● Supplied data:
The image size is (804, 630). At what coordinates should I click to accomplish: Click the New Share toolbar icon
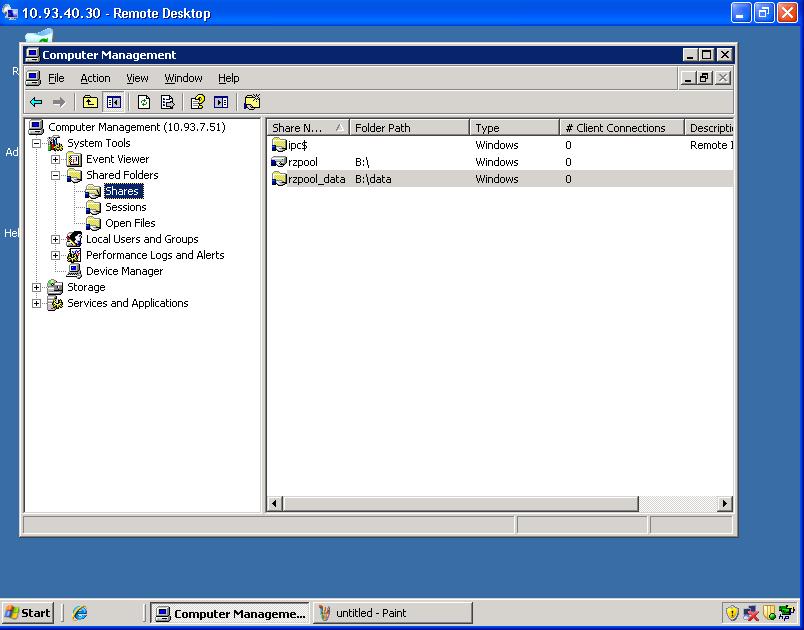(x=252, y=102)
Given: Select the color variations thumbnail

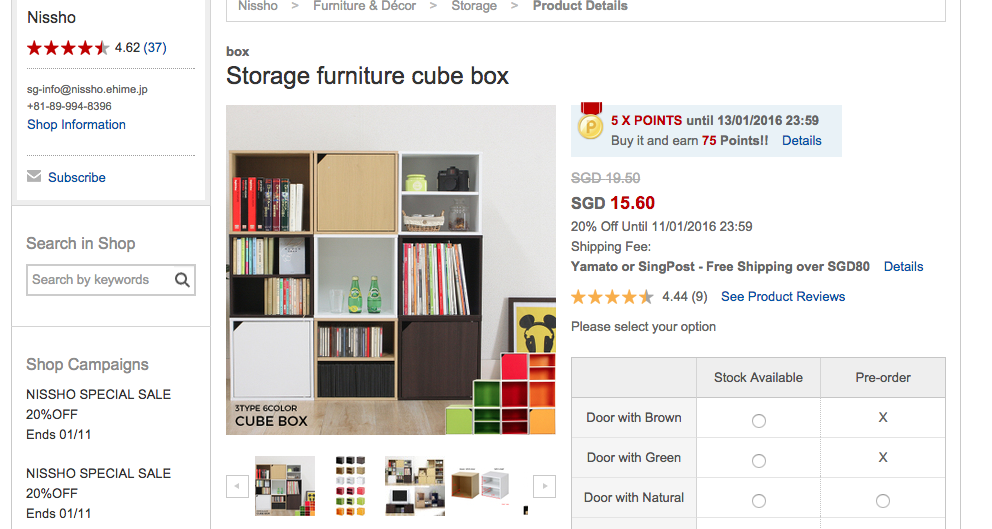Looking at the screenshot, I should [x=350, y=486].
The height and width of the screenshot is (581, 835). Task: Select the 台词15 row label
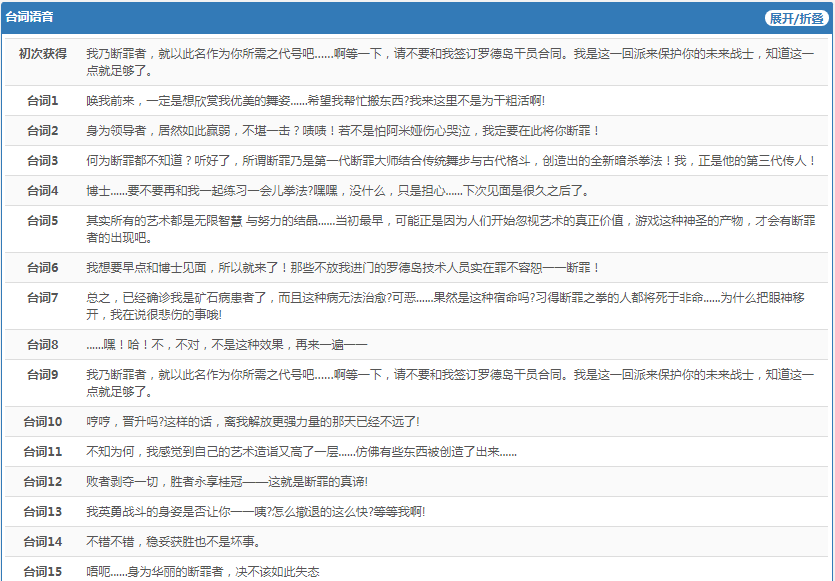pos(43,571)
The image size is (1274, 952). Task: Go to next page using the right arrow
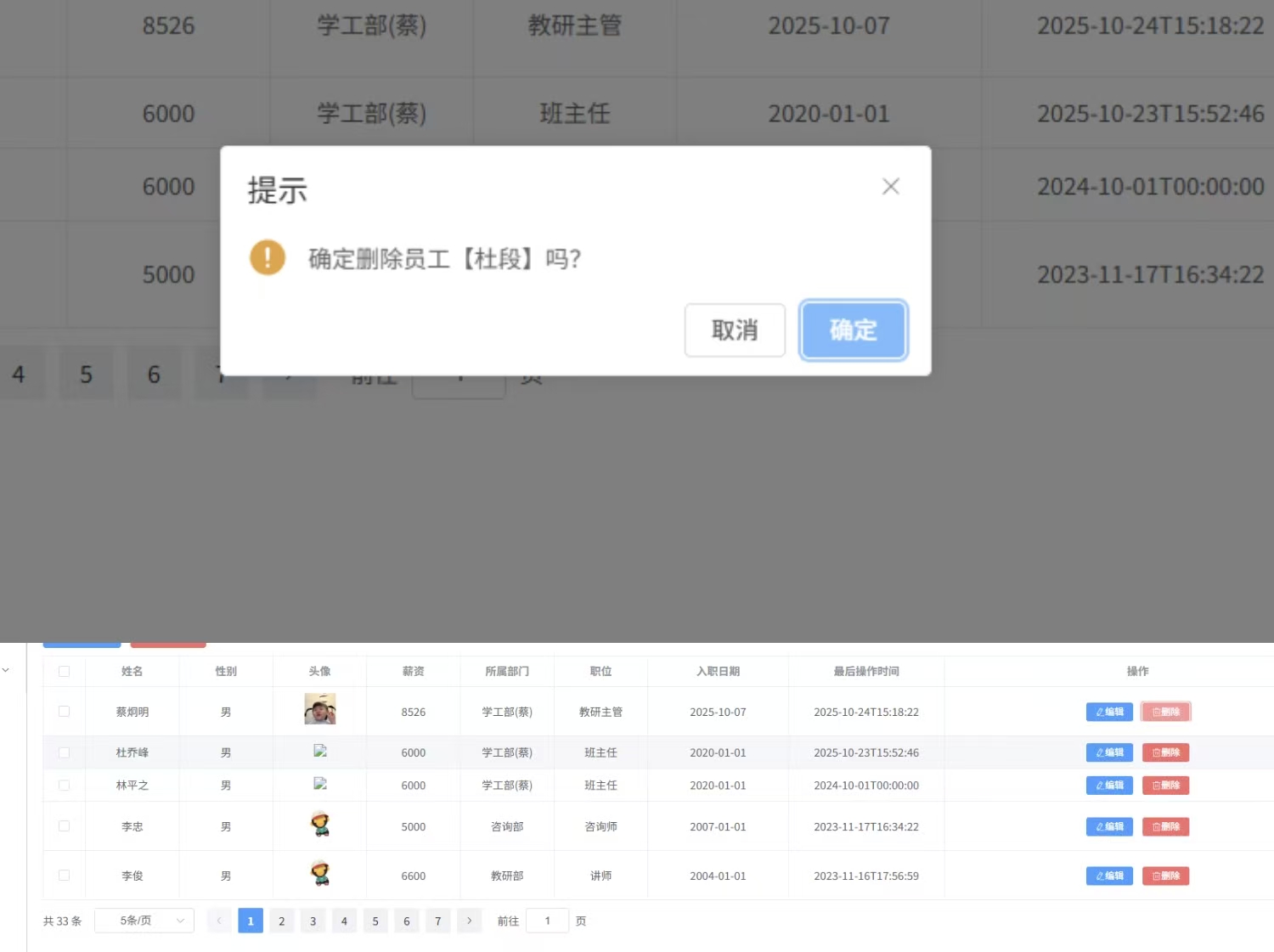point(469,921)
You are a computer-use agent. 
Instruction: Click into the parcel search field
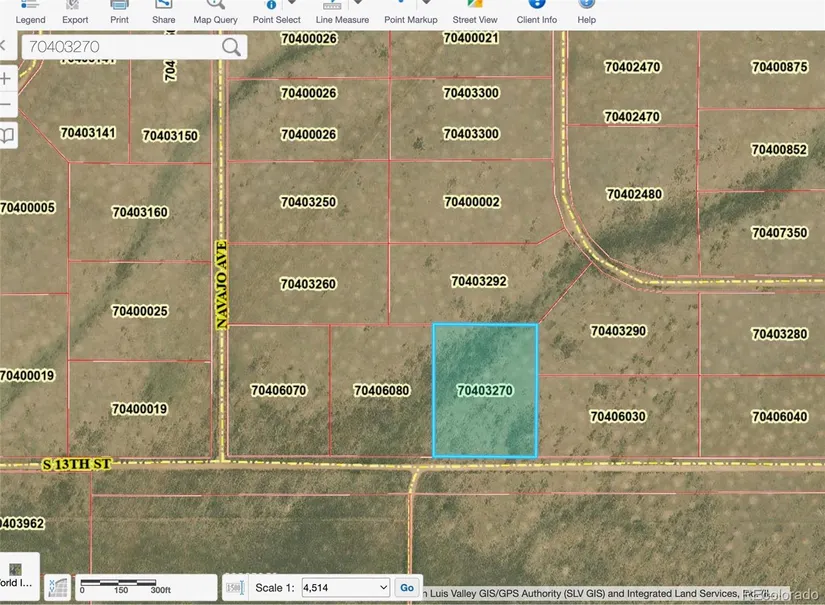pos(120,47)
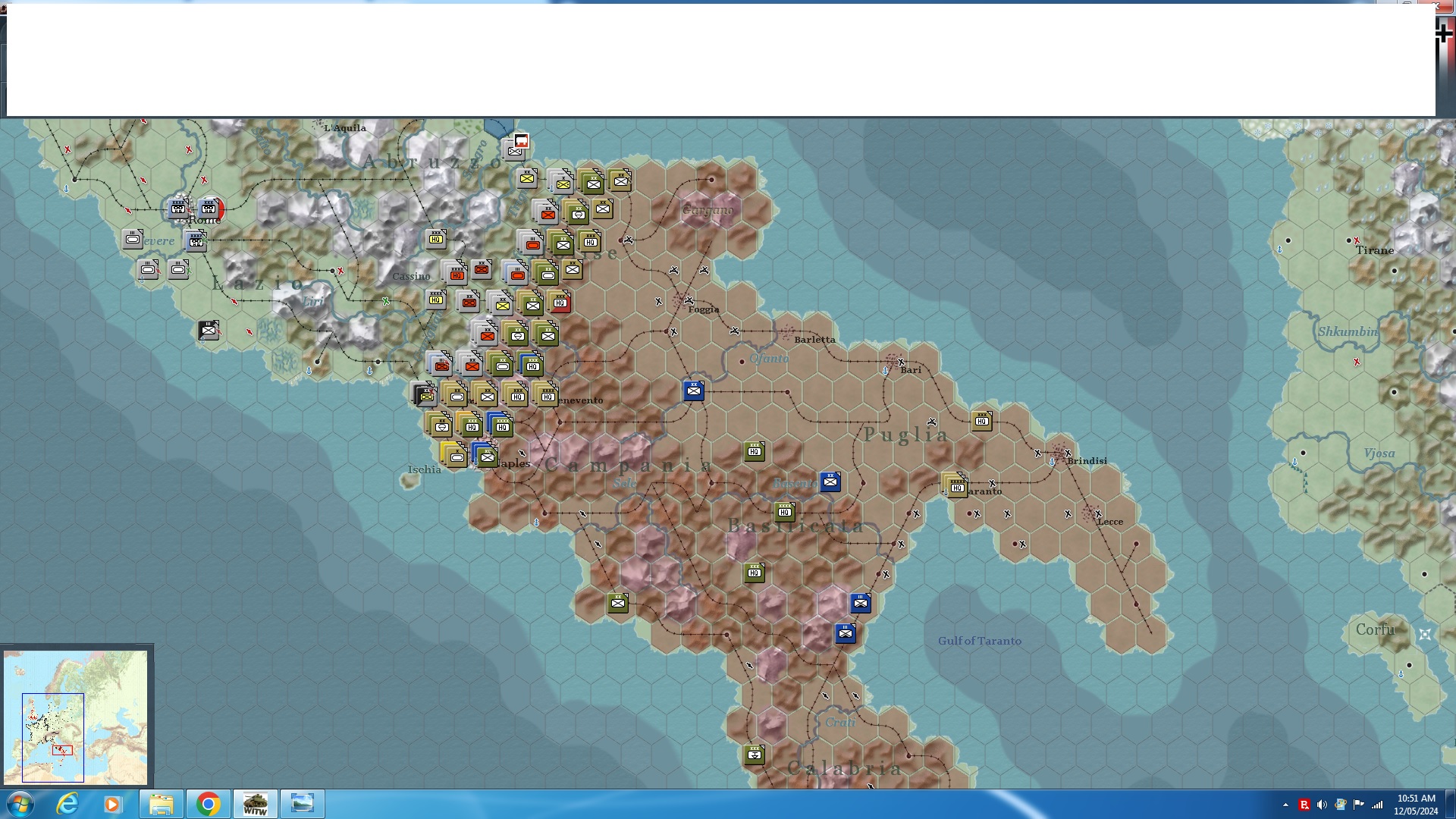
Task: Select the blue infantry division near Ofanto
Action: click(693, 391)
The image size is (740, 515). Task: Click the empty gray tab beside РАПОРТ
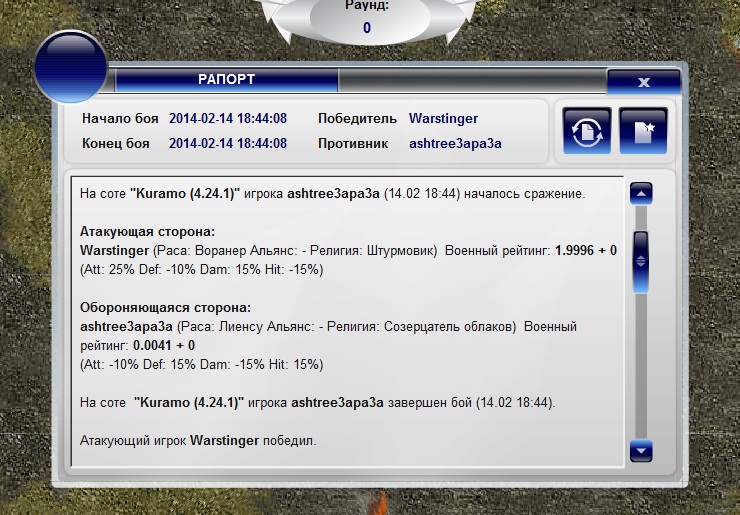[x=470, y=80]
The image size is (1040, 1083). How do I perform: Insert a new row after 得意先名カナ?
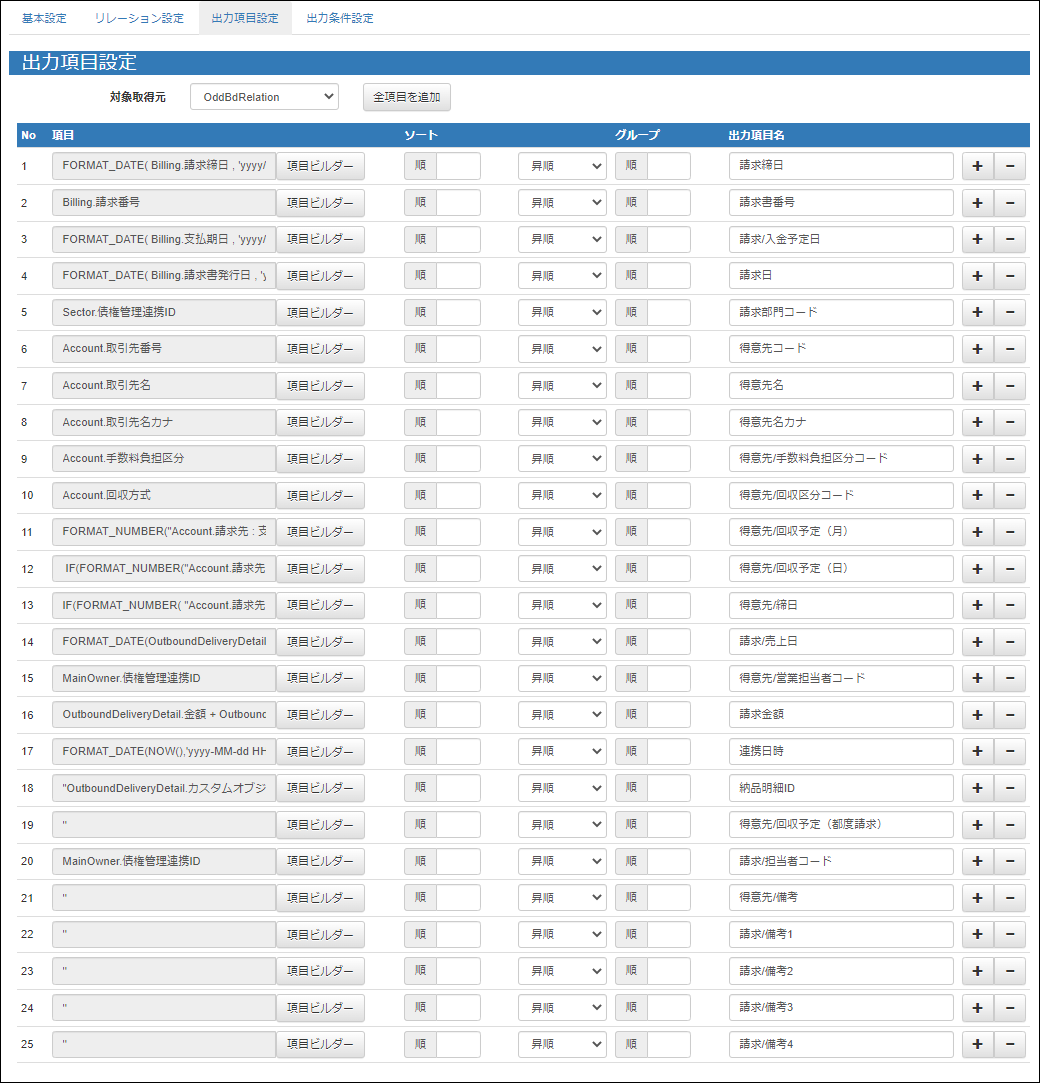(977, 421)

● Work required: Give every line of the records above as a JSON list of strings, one string per line, with blank lines omitted and the pictures left out.

● Response:
[
  "The image size is (804, 630). At what coordinates should I click to accomplish: Click the New Share toolbar icon",
  "(x=252, y=102)",
  "Given: Select the color variations thumbnail",
  "Looking at the screenshot, I should [x=350, y=486].",
  "The height and width of the screenshot is (581, 835). Task: Select the 台词15 row label",
  "pos(43,571)",
  "The image size is (1274, 952). Task: Go to next page using the right arrow",
  "point(469,921)",
  "You are a computer-use agent. ",
  "Instruction: Click into the parcel search field",
  "pos(120,47)",
  "Task: Select the blue infantry division near Ofanto",
  "Action: click(693, 391)",
  "The image size is (740, 515). Task: Click the empty gray tab beside РАПОРТ",
  "[x=470, y=80]",
  "The image size is (1040, 1083). How do I perform: Insert a new row after 得意先名カナ?",
  "(977, 421)"
]